I’m also not 100% sold on the buttons. The ones in the back look alright, but the ones in the front are just kind of there and look a bit cheap. The fabric is a wool blend, but they didn’t feel very heavy.
I know the Regent Blazer has been around for a while, but I’ve actually never tried it. Since I love the Regent Topcoat so much, I wanted to give it a try.
Talk about night and day. While the topcoat looks great on me (I think), the blazer looks so drab and boxy. The size 6 is too wide in the shoulders and just kinda hangs there. Ugh, this is not a flattering look.
There is a single button near the waist, but what’s the point of it? It doesn’t cinch the blazer closed or add any shape to it. I guess you can add me to the anti-Regent crowd.
Multicolor Tweed Mini
I like the Multicolor Tweed Mini, it’s fun and a bit silly. The size 6 fit fine, though it was a little low on my waist and the length was very short. I wouldn’t add this one to my closet, for a few reasons. For one thing, it’s an acrylic blend and I have a no acrylic rule (it wears poorly and always looks tired after no time at all). For another, the fray bits on the skirt were actually fraying themselves right off.
Look at the little stray piece of thread in the photo there. By the time I was finished the try-on, that piece of thread was on the floor of the dressing room.

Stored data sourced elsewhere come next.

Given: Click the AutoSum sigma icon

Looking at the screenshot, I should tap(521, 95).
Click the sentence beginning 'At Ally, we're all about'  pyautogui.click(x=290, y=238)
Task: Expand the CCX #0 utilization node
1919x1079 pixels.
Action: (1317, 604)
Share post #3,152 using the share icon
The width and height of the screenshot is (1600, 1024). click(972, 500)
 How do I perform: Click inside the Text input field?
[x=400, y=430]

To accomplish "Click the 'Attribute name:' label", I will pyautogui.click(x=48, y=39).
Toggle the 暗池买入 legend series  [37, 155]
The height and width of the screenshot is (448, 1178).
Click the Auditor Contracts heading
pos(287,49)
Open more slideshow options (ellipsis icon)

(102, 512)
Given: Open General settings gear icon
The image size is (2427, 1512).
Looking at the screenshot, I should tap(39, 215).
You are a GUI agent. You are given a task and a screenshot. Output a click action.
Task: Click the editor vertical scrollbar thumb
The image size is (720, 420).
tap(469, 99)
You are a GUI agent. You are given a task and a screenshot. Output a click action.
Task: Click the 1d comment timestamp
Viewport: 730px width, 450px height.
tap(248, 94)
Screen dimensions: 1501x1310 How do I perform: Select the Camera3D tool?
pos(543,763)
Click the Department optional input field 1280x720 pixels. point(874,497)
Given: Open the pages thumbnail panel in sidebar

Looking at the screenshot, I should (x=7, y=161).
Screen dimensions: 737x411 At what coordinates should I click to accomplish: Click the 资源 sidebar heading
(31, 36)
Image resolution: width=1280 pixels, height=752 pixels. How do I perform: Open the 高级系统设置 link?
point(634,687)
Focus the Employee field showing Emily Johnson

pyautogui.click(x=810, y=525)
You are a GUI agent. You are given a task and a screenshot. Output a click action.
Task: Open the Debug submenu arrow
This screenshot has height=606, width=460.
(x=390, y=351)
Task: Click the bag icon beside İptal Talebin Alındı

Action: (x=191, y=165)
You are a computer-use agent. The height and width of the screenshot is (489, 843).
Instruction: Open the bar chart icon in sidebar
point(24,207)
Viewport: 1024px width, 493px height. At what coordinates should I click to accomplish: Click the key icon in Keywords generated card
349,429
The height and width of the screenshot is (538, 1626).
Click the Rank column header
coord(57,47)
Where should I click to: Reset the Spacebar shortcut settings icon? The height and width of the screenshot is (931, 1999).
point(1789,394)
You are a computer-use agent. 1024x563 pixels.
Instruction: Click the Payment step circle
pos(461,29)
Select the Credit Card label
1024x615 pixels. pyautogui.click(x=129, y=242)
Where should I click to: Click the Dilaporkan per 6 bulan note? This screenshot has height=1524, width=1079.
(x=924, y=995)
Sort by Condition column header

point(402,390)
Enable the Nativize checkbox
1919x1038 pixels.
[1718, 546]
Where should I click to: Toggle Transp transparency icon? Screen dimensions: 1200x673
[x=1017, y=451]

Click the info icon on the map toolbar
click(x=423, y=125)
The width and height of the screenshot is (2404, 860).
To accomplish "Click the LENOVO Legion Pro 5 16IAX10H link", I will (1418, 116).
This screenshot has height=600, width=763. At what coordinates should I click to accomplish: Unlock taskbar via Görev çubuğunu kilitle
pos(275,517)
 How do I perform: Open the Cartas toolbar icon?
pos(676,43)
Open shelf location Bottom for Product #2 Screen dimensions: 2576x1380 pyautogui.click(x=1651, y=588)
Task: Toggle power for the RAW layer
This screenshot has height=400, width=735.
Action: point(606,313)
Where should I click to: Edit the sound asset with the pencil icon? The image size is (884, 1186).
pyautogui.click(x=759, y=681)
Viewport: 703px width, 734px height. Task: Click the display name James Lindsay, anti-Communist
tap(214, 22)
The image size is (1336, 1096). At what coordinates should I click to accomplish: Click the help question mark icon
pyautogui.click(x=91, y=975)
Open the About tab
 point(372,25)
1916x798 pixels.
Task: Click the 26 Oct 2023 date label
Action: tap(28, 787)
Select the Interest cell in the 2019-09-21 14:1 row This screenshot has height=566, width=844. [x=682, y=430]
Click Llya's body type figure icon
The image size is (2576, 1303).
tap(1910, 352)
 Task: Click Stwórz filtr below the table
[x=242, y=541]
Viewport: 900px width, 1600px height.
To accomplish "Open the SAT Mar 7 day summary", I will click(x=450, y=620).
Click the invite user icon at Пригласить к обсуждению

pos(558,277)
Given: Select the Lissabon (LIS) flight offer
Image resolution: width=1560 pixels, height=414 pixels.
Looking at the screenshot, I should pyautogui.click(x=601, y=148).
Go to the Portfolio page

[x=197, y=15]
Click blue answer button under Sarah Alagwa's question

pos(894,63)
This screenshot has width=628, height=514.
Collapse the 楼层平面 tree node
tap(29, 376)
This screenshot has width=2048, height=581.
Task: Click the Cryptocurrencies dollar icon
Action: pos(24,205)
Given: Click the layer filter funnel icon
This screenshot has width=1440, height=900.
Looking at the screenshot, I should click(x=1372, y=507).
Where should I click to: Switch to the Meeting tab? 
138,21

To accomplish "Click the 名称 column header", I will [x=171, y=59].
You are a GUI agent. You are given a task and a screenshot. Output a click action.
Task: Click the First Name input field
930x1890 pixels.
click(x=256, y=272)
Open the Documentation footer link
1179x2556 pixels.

The ultimate deal breaker is the exposed zipper. Nope. Just nope.
Silk Clip Dot Top
For some reason, I thought the elm Silk Clip Dot Top was going to work with the tweed skirt. But, it didn’t. Oh well. I’m not super into this top, but it was fine. It’s a viscose silk blend with a polyester lining. The size 4 fit well in the body. The sleeves seemed short, but according to the online description, they’re meant to be 3/4 length. They looked more like bracelet length sleeves to me, which, on a person with long arms, can just look as though your shirt is too small. I liked the green color, but there’s not much special enough about the shirt to make it a good closet addition.
Tipped Jackie Twinset
I really like the detailing on the Tipped Jackie Cardigan and Shell. But, otherwise, I wasn’t sold on them. Both are made of a lightweight merino, which was actually almost too lightweight. The shell was see-through and I felt sure I was going to snag the cardigan on something. The buttons on the cardigan felt like they were slightly too large for the size of the button holes — it was difficult to undo them. Although it looks cute and fits true to size (I’m in a small in both), it just feels like neither the cardigan or the shell will last for more than a season.